96 Ill. 265 | Ill. | 1880
delivered the opinion of the Court:
This was a petition of Sarah M. Hoppin, widow of Franklin B. Hoppin, deceased, claiming dower in certain real estate of which her husband died seized, and asking that it be assigned to her; the petition stating that Jacob Bunn, John W. Bunn, George M. Brinkerhoff and the ¿Etna Life Insurance Company claim some interest in the premises, subject, however, to the rights of the petitioner.
It appears that Franklin B. Hoppin died in Sangamon county, in this State, June 1st., 1865, siezed of a large estate, leaving the petitioner, his widow, and two children surviving him. . He was much involved at the time of his death. The petitioner was appointed administratrix of the estate. Creditors made proof of their claims, and a large amount of the indebtedness of the estate was paid by the administratrix. Among those who proved their claims were Jacob and John W. Bunn. They being the largest creditors, their claim amounting to some $15,000, an extension of time of payment was given, upon Mrs. Hoppin and the heirs executing a deed of trust upon the real estate to George M. Brinkerhoff, trustee, to secure the payment of the claim.
The HCtna Life Insurance Company loaned $7000 on a portion of the real estate, and Mrs. Hoppin and the heirs executed a deed of trust thereon to said Brinkerhoff, to secure payment of the same.
Afterward, the same company loaned $25,000 more on the remaining portion of the real estate, and Mrs. Hoppin and the heirs executed a mortgage thereon to the company to secure the payment of this last loan. The most of this amount of $32,000 borrowed from the insurance company was applied by Mrs. Hoppin to the payment of debts against the estate. Subsequently, one John Kavas, a creditor of the estate, filed his bill in his own behalf and all other creditors who wished to participate in the benefit of such proceeding, to establish and enforce their priority over the deeds of trust and mortgage made by Mrs. Hoppin and the heirs, to which the Insurance Company, Brinkerhoff the trustee, Mrs. Hoppin administratrix of the estate, the heirs, and the Bunns, and others were made parties. - The insurance company, Brinkerhoff and the Bunns filed answers, setting up their deeds of trust and mortgage. Mrs. Hoppin was defaulted.

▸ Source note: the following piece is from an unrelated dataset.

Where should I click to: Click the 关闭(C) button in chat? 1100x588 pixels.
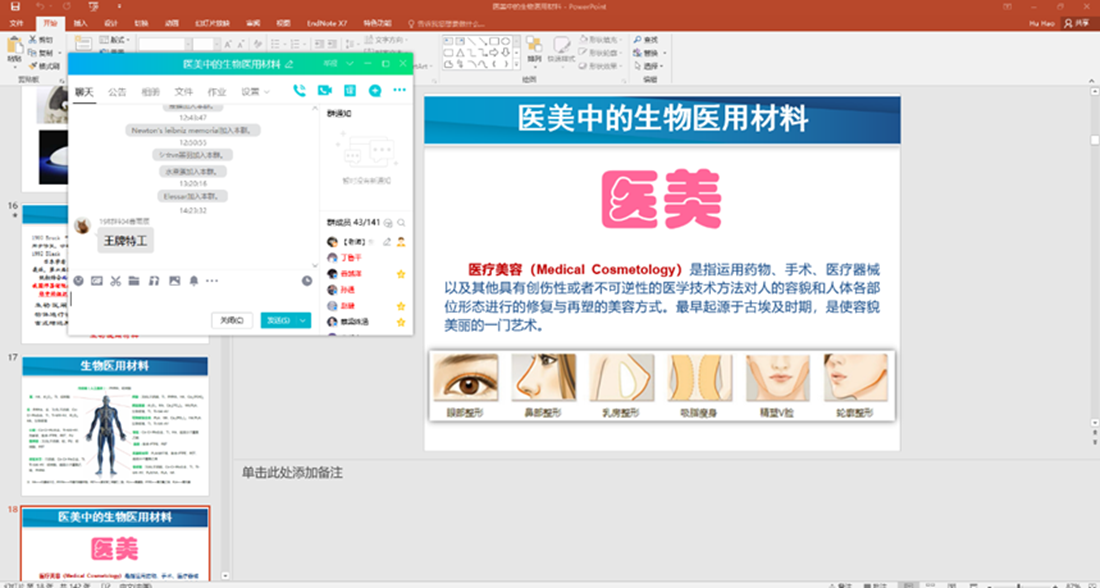(x=231, y=320)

A decree was rendered by which the proved claims against the estate were declared prior liens, and directing the master in chancery to sell the lands in question for the purpose of paying the debts proved against the estate, unless the insurance company, Brinkerhoff or the Bunns, or some of them, within a time limited, should pay the indebtedness found to be due the claimants, and that he should execute a deed to the purchaser free from any lien created by said deeds of trust and mortgage. The insurance company, Brinkerhoff and the Bunns failing to pay said indebtedness the master in chancery sold the lands under the decree to said Brinkerhoff for the sum of $44,515.48 and made to him a deed therefor.

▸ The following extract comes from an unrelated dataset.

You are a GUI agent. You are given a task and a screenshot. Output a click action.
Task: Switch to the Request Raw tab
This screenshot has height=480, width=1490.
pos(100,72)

The circuit court, upon a final hearing, dismissed the petition. On appeal to the Appellate Court for the Third District, the decree was affirmed, and an appeal taken to this court.

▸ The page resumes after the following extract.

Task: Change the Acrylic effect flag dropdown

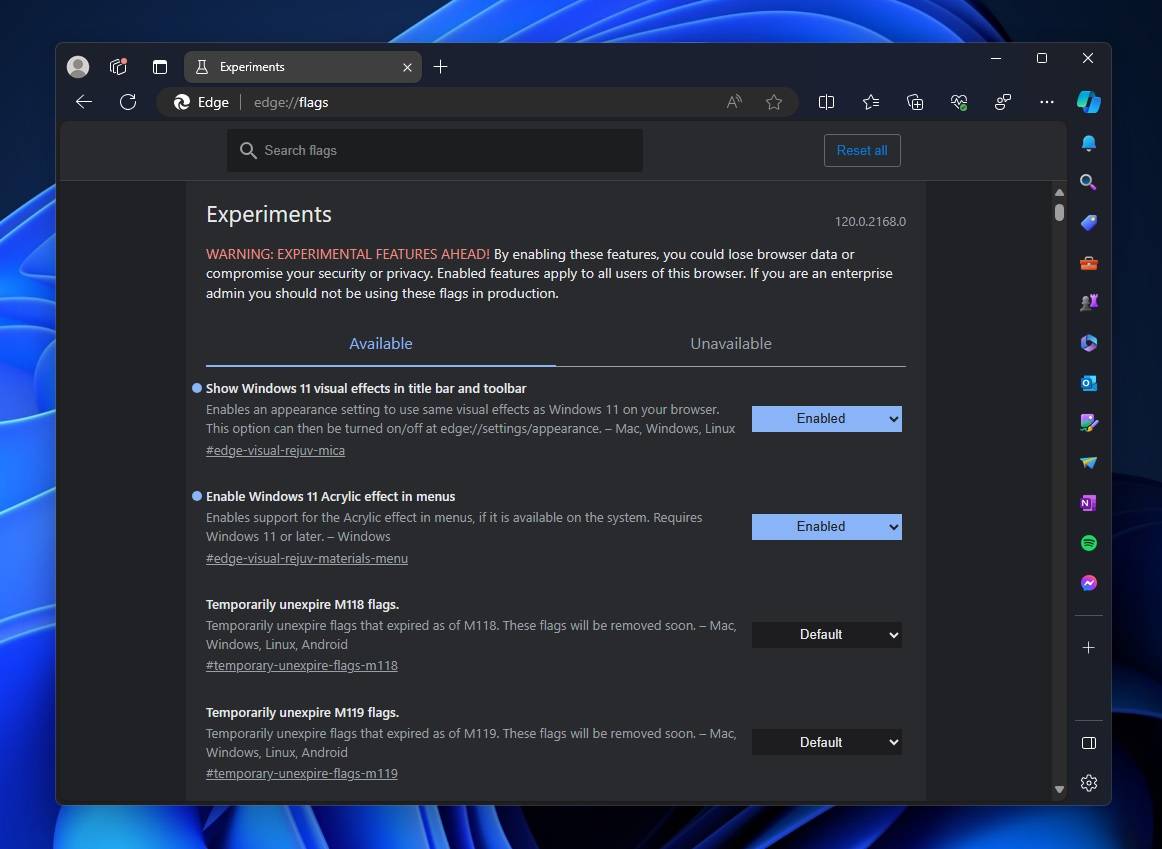Action: click(826, 526)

The only question made is, as to whether doiver is barred by the said deeds of trust and mortgage.
The ground upon which a right of dower is here asserted, notwithstanding the deeds of trust and mortgage made by Mrs. Hoppin and the heirs, is, that the estate conveyed by her and the heirs was extinguished by the sale under the decree in the Kavas case to pay the debts of the estate which were liens, and that such sale operated to restore to her her dower.
In support of such claim, the principle declared in Blain v. Harrison, 11 Ill. 387 and other cases, is relied on, viz: That when a wife joins in a deed with her husband for the purpose of releasing her dower in the estate conveyed by the husband, if the deed is void, or becomes inoperative as to the husband, or conveys no lands or tenements for want of title in him, then it is not allowed to operate so as to bar the right of dower in the wife.
It is contended that by the aforesaid decree, and sale under it, the deeds of trust and mortgage have been rendered inoperative, that the sale to pay debts of the estate which were liens against the land rendered nugatory the deeds of trust and mortgage, and it is as though none had ever been made.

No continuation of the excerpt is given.